I think he didn’t believe me. Moving right along, I said, “I don’t know why I’d dream about being shot now. Why not the first night? That was when I was so shaken up.”

“You were exhausted. You probably did dream, but you didn’t wake up enough to remember them.”

“Then what about last night? I didn’t dream then, either.”

“Same theory. You’d had a long drive on not much sleep. You were tired.”

I snorted. “Hah! You think I wasn’t tired tonight?”

“Different kind of tired.” He sounded amused now. “The other was stress. Tonight was pleasure.”

That was for certain. Even fighting with him was pleasure on some level, because I got so much enjoyment out of it. I was alarmed because he seemed to be winning all the battles, but I was still exhilarated by the fight. I imagine moths are happy while they’re flying right into the fire, too. If Wyatt burned me again, I didn’t know what I’d do. He’d already gotten to me way more than he had before, witness the fact that I was in bed with him.

I pinched him. Just because.

He jumped. “Ow! What was that for?”

“For not even courting me before you got me into bed,” I said indignantly. “You make me feel as if I’m easy.”

“Honey, nothing about you is easy. Trust me.” His tone was wry.

“I must be.” I managed to put some tears into my voice. Hey, if I can’t win the battles, at least I can mess with him, right?

“Are you crying?” He definitely sounded suspicious.

“No.” That was the truth. Can I help it if the word quivered a little?

His big hand touched my face. “You are not.”

“I said I wasn’t.” Damn, did he accept nothing on face value? We definitely had an issue with trust here. How was I supposed to get away with anything?

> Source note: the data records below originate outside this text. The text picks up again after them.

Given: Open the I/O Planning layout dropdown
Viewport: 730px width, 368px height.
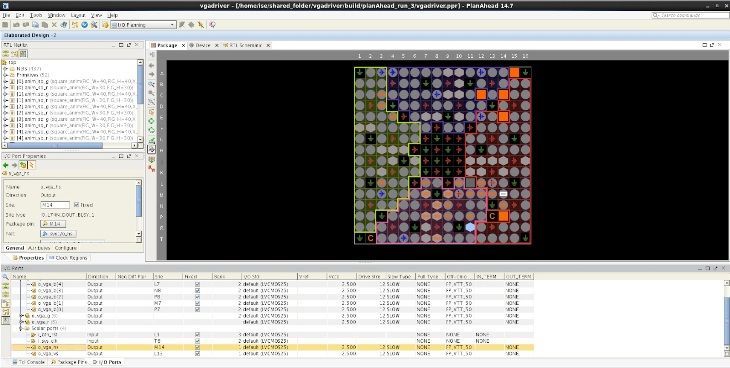Looking at the screenshot, I should click(143, 25).
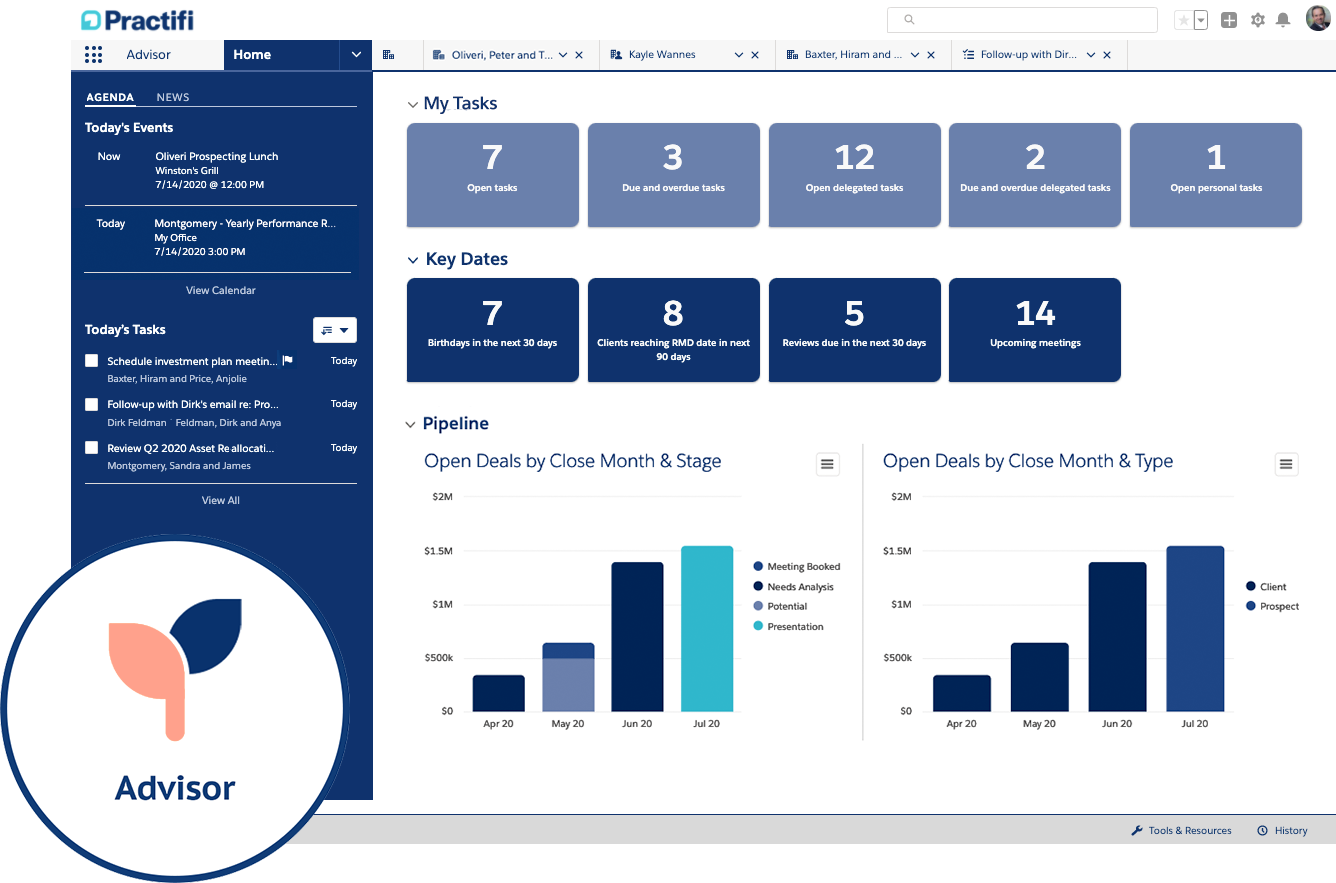The width and height of the screenshot is (1336, 883).
Task: Click View All under Today's Tasks
Action: click(x=220, y=500)
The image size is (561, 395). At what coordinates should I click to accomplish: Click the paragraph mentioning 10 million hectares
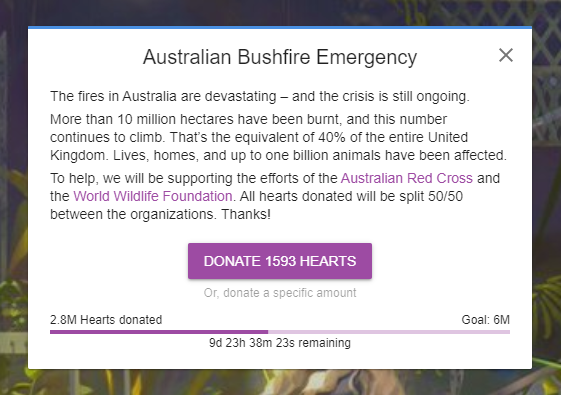coord(278,137)
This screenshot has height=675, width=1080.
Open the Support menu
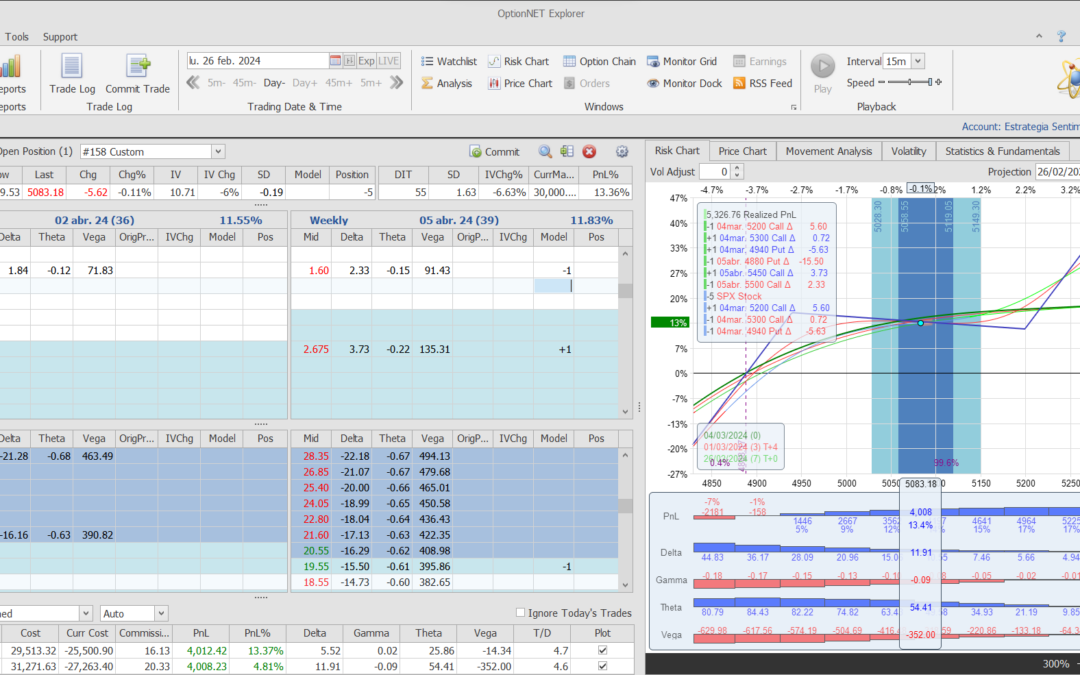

“Yeah, but you were doing that little guilt-trip act. You know damn good and well that all you had to say at any time was ‘no’ if you really didn’t want it.”

“You sabotaged me with the neck thing. That has to stop.”

“What are you going to do, get rid of your neck?”

“Does that mean you won’t promise to leave my neck alone?”

“Are you kidding? Have I ever struck you as the type to cut my own throat?” He sounded lazily amused.

“I’m serious about not having sex. I think it’s the wrong thing to do this soon. We should have waited to see if a relationship gets going between us.”

“ ‘Gets going’?” he echoed. “Seems to me we’re halfway around the track already.”

“Not really. We haven’t left the starting line yet. We haven’t even been out on a date. This time, I mean. Two years ago doesn’t count.”

“We had dinner tonight.”

“That doesn’t count, either. You used your physical strength against me, then coerced me with threats.”

He snorted. “Like that would have stopped you from screaming your head off if you hadn’t decided you were hungry and I might as well pay for it.”

There was that, of course. Plus I was never in the least worried that he might actually hurt me. I felt remarkably safe and secure when I was with him-from everything except him, of course.

“So here’s the deal. I go out with you the way I would if we were starting all over again. That’s what you want, isn’t it? Another chance? That means no sex, because sex clouds the issue.”

“The hell it does.”

“Okay, it clouds my issues. Maybe when I get to know you better, and you get to know me, we’ll decide we don’t like each other that much, after all. Or maybe you decide you don’t like me nearly as much as I like you, because like I said, sex clouds the issue for me. Maybe men aren’t that influenced by having sex with someone, but women are. You’ll be saving me a lot of possible heartbreak if we back off and take our time with this.”

“You’re asking me to close the barn door after the horse is already out.”